By: Melissa Einfrank
Influencer relations are an important tool to expand your audience. Here are three tips to keep in mind when starting your program.
Beginning a new program of any kind is daunting, and with the surge of influencers (especially in B2C), finding a starting point to build your influencer relations program can seem difficult. The good news is that you’re probably already doing something right now, and it can be a starting point to further develop and grow the program. What do we mean by, “You’re probably doing it now?” Do you work with industry trade editors? If so, you’re already working with one type of influencer.

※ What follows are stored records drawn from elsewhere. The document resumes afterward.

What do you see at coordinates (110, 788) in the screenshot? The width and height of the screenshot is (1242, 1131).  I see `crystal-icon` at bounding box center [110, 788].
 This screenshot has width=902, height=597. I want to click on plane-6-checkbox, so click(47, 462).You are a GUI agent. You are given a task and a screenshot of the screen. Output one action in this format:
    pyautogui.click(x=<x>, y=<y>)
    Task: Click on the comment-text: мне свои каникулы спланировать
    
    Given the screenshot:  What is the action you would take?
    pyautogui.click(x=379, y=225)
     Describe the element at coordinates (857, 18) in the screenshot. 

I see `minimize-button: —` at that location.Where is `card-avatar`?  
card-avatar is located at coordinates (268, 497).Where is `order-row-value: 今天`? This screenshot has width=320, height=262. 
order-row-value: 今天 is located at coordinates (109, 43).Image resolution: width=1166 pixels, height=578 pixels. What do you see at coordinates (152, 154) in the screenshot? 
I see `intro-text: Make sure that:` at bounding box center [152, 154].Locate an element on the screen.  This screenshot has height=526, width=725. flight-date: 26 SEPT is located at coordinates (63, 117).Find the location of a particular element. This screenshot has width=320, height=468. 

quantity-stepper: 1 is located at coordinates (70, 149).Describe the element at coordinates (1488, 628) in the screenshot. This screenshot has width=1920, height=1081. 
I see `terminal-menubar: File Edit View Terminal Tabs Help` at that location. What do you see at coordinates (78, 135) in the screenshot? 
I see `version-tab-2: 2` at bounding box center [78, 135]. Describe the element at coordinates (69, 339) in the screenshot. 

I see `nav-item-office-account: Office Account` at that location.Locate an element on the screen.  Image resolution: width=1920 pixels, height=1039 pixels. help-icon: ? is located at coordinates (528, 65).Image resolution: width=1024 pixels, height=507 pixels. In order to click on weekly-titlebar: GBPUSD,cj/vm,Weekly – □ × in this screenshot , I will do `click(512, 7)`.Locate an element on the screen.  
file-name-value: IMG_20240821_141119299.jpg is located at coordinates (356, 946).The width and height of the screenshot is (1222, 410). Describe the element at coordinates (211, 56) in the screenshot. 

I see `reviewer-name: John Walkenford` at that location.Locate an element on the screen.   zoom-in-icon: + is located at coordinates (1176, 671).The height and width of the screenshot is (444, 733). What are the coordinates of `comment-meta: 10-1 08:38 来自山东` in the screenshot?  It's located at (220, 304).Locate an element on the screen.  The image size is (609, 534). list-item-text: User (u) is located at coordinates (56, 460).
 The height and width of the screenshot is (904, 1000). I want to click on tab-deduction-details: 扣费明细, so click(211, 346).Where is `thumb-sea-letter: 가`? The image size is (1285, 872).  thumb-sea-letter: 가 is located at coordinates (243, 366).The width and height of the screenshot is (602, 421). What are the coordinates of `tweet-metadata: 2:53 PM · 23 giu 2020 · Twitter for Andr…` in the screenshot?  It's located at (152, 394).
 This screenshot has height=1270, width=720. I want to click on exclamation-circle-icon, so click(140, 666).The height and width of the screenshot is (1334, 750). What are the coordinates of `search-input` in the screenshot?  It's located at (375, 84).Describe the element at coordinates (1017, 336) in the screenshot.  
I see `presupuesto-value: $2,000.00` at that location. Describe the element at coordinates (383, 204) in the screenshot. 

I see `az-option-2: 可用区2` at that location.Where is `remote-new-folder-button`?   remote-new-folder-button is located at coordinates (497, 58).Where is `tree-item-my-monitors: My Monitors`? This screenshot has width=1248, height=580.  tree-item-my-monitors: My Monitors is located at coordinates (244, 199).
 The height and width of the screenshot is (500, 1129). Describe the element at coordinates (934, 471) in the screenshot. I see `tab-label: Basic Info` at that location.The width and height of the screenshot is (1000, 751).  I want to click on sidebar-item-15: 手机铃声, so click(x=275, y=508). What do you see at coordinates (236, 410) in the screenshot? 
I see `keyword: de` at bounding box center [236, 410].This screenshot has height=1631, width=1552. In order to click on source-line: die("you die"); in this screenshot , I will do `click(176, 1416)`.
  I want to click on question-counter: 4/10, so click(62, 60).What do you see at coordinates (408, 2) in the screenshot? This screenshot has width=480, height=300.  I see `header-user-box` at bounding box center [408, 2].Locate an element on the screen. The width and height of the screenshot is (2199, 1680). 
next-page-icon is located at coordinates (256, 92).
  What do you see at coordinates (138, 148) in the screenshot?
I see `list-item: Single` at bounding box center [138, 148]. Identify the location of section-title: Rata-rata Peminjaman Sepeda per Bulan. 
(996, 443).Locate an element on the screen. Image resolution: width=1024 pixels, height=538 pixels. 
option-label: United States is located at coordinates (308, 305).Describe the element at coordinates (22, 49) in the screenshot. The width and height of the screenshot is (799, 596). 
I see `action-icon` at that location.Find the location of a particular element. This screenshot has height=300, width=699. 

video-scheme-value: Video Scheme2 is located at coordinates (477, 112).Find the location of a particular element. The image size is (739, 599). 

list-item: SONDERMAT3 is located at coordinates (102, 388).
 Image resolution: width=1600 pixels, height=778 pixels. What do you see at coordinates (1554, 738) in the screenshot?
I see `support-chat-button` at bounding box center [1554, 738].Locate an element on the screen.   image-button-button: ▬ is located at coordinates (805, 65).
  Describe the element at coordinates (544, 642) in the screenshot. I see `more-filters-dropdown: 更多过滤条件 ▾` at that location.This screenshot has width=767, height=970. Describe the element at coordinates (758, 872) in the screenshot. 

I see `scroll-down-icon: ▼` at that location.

Hubspot provides the following definition of influencer marketing: “Influencer marketing is designed to tap into an existing community of engaged followers on social media. Influencers are specialists in their niches. These individuals have influence over an audience you might be trying to reach, and can be helpful for marketing to those buyers.
Trade editors are not just sharing content in print anymore. They have an online presence where they amplify and expand upon their print content that in many cases includes blogs, e-newsletters, videos, podcasts and social media channels.
Trade editors are likely a micro-influencer. These are opinion leaders with less of a social following – ranging from 1,000 – 100,000 - but they get a lot of engagement. They are typically sharing information about services they genuinely care about, making their message extremely authentic.
Here are three tips to help you broaden your current program to reach and engage with more influencers.
1. Listen and research where relevant conversations are happening. This includes social listening. There are a lot of platforms available that can help you identify these people, many of which come at a cost. A simple Google search can get you going if paying for a service isn’t in the budget. Search for hashtags that are relevant to your business, but don’t discount who is following your business (they’re already fans). Look for people who are actively sharing opinions and respected in the industry. This is a good starting point to refine your search.
Once you have a list, take a closer look at their engagement, following and content. Do they already have an established relationship with a competitor? Are they a fit with your brand? Answers to these questions will help you narrow the list.
2. Determine your goal. What do you want to get out of this engagement? Are you looking for overall brand awareness, or increasing views for a particular video or piece of online content? Once you have your overall goal, it’s important to make them SMART (specific, measurable, attainable, realistic and time-based). Having clear KPIs will help you measure the success of the program and determine what tweaks or improvements you want to make. In addition, knowing your goal up front will allow you to have a transparent conversation with your influencers so that not only are your needs met, but you have a reciprocal relationship that’s a win/win for you both.
3. Build relationships. At its core, building relationships is the heart of any PR program. As PR professionals, we aim to build relationships with people by sharing information and being a helpful resource. You should work with an influencer in the same manner. Begin following them on social media and engage with their content. If you’re contacting them for the first time, make your message personalized, and be clear on why you’re contacting them. Connect it to not only how they can help your brand, but what you can do to help them. Clearly communicate expectations on both sides so there are no misunderstandings. Be a good partner to them and allow them to communicate the message in their own words. Giving them creative freedom will allow the relationship to be as authentic as possible. You can also co-create content with them. The key idea to stay away from is being too rigid and not giving them creative license. Their followers trust their opinions and can easily pick up on when the words are not their own.
It’s also advisable to start small and grow as you see increasing results. Treat them in the same manner as any other relationship. Be sure to check in throughout the process to see if it’s still working the way they anticipated, or if they need more support/structure.
As with any program or campaign, be sure to measure results in real-time so you can adjust as necessary (don’t wait to do this until the end). Have the mindset that in order to be successful, you will need to be flexible and change things up to make sure you’re reaching your goals. This can be, and hopefully will be, a long-term engagement. Make sure you set the relationship off in the right way by building strong, collaborative relationships.